(Stored items)
----------
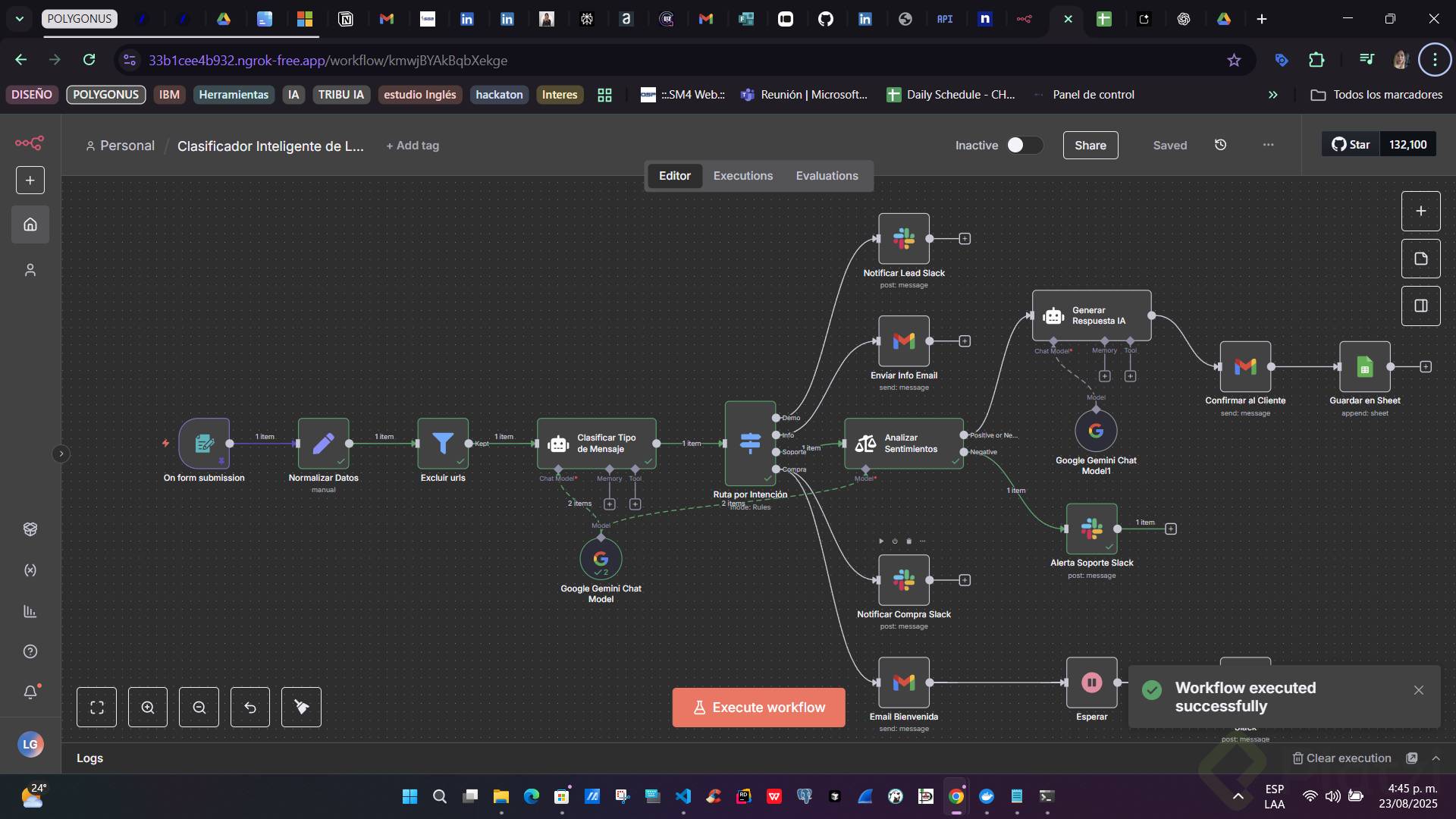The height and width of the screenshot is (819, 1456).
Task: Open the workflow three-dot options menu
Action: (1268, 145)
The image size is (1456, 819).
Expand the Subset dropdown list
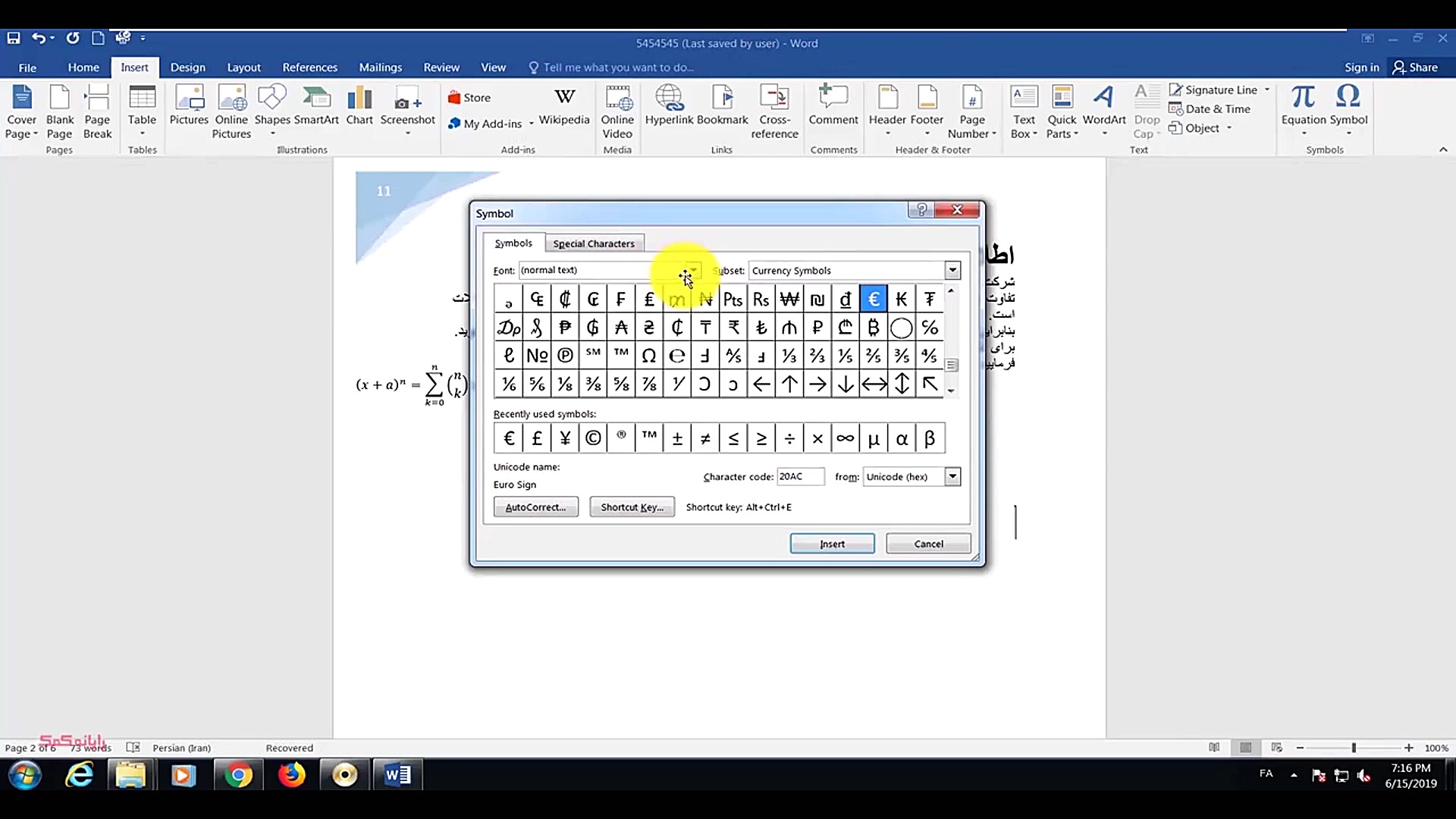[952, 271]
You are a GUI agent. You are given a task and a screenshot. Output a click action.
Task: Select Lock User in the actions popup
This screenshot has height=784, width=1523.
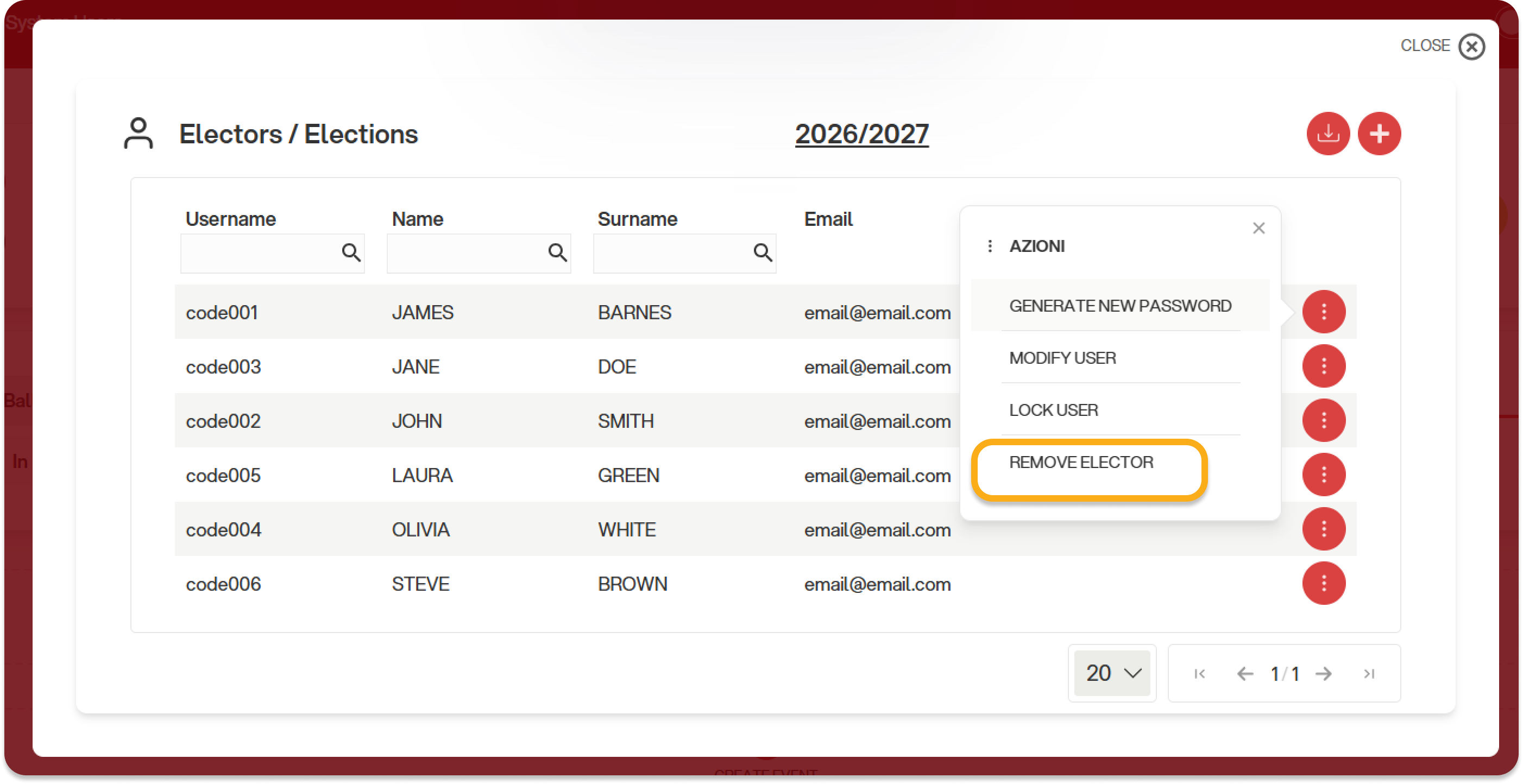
----------
- **About this exercise**: Output, exactly and without pictures, the span of lines that starts at the line containing "The image size is (1456, 819)." and ends at the last line above.

- **Reply**:
The image size is (1456, 819).
Expand the Subset dropdown list
[952, 271]
You are a GUI agent. You are given a task and a screenshot. Output a click action.
Task: Select Lock User in the actions popup
This screenshot has height=784, width=1523.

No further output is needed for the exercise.